No Survival Benefit of Adding Erlotinib to Sorafenib in Advanced Hepatocelluar Carcinoma


Key Points

  • The addition of erlotinib to sorafenib did not improve overall survival.
  • Median overall survival was 9.5 months in the erlotinib/sorafenib group vs 8.5 months in the control group, and median time to progression was 3.2 vs 4.0 months.
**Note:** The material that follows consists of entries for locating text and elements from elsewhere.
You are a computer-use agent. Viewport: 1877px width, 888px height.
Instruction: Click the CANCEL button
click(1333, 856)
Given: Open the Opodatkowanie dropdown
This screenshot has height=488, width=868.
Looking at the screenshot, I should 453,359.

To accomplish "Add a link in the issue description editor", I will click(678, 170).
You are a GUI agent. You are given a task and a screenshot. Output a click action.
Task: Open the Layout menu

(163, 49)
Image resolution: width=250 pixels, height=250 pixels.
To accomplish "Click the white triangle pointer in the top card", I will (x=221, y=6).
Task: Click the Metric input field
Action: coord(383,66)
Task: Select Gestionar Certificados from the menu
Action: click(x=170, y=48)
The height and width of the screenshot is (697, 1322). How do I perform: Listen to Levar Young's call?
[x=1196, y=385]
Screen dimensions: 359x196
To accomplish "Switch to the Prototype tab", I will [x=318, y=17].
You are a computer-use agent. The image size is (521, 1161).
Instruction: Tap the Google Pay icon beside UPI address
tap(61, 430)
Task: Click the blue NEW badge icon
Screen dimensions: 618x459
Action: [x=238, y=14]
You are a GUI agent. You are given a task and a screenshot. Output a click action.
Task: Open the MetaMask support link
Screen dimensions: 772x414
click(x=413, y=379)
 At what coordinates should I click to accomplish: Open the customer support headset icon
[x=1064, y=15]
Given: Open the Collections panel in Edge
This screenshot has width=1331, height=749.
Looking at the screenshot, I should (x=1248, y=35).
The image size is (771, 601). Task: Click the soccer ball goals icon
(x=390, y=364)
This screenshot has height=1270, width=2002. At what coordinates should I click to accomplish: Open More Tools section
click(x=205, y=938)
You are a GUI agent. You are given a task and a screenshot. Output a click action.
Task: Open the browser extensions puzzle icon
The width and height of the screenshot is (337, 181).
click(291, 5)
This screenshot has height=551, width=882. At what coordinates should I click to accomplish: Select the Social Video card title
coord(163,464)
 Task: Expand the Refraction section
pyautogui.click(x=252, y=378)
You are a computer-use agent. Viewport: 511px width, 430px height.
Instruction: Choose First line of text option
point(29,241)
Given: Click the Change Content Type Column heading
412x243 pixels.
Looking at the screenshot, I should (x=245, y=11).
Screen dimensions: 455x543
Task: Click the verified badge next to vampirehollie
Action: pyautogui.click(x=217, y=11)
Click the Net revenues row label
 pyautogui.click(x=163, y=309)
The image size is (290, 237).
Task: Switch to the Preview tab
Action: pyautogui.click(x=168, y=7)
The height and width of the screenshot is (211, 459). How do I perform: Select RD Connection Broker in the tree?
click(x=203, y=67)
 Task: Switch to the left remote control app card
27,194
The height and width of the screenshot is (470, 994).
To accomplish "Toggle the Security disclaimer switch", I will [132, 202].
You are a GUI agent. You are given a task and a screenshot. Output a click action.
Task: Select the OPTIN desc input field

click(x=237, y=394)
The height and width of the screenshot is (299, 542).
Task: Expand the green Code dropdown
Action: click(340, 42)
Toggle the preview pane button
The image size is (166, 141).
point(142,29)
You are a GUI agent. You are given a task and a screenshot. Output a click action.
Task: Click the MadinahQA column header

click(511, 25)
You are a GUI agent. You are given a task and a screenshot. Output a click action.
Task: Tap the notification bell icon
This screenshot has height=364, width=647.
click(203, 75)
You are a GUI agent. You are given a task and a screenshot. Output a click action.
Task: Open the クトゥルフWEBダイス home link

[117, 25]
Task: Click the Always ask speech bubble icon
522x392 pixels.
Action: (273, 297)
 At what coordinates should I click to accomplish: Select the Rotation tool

In the phase III SEARCH trial reported in the Journal of Clinical Oncology, Zhu et al found no overall survival benefit of adding erlotinib (Tarceva) to sorafenib (Nexavar) in patients with advanced hepatocellular carcinoma.

Study Details

In this double-blind trial conducted in 26 countries in Europe, North and South America, and the Asia-Pacific region, 720 patients with Child-Pugh class A liver disease, Eastern Cooperative Oncology Group (ECOG) performance status of 0 or 1, and no prior systemic treatment were randomly assigned between May 2009 and January 2011 to receive sorafenib 400 mg twice daily plus either erlotinib 150 mg daily (n = 362) or placebo (n = 358). The primary endpoint was overall survival.

The combination and control groups were generally balanced for age (median, 60 and 61 years), sex (80% and 82% male), cirrhosis (70% and 66%), ascites (10% and 11%), macroscopic vascular invasion (43% and 38%), extrahepatic spread (61% and 57%), etiology (hepatitis B in 37% and 34%, hepatitis C in 24% and 30%), Barcelona Clinic Liver Cancer stage (C in 87% and 83%), Child-Pugh score (5 in 70% and 68%, 6 in 26% and 30%), ECOG performance status (0 for 60% and 61%), smoking status (former or current for 70% and 69%), and geographic region (North or South America for 24% in both, Europe for 51% in both, and Asia-Pacific for 25% and 24%).

No Survival Difference

The median duration of treatment with sorafenib was 86 days in the sorafenib/erlotinib group and 123 days in the sorafenib/placebo group. Median overall survival was 9.5 with the combination vs 8.5 months in the control group (hazard ratio [HR] = 0.929, P = .408). Median time to progression was 3.2 vs 4.0 months (HR = 1.135, P = .18). Subgroup analyses showed no overall survival differences between treatments, including analysis by geographic region. The overall response rate was 6.6% vs 3.9% (P = .102), and the disease control rate was 43.9% vs 52.5% (P = .021).

Adverse Events

Rates of diarrhea (76% vs 59%), rash/desquamation (52% vs 40%), anorexia (43% vs 37%) of any grade were higher in the sorafenib/erlotinib group, and rates of alopecia (13% vs 24%) and hand-foot skin reaction (38% vs 48%) were higher in the control group. Grade 3 or 4 adverse events occurred in 65% vs 64% of patients; the most common in both groups were hand-foot skin reaction (10% vs 17%), fatigue (18% vs 17%), AST elevation (14% vs 12%), and diarrhea (19% vs 12%).

Serious adverse events occurred in 58% vs 55% of patients. Adverse events led to treatment discontinuation in 45% vs 46%, including discontinuation of sorafenib within the first three cycles in 27% vs 23% and discontinuation of erlotinib or placebo within the first three cycles in 28% vs 24%.

The investigators concluded: “[A]dding erlotinib to sorafenib was associated with a shorter sorafenib treatment duration and did not improve survival in patients with advanced [hepatocellular carcinoma]. Sorafenib remains the standard of care for first-line treatment of advanced [hepatocellular carcinoma].”

Andrew X. Zhu, MD, of Massachusetts General Hospital Cancer Center, is the corresponding author for the Journal of Clinical Oncology article. Dr Zhu and Yoon-Koo Kang, MD, PhD, of University of Ulsan College of Medicine, Seoul, contributed equally to the article.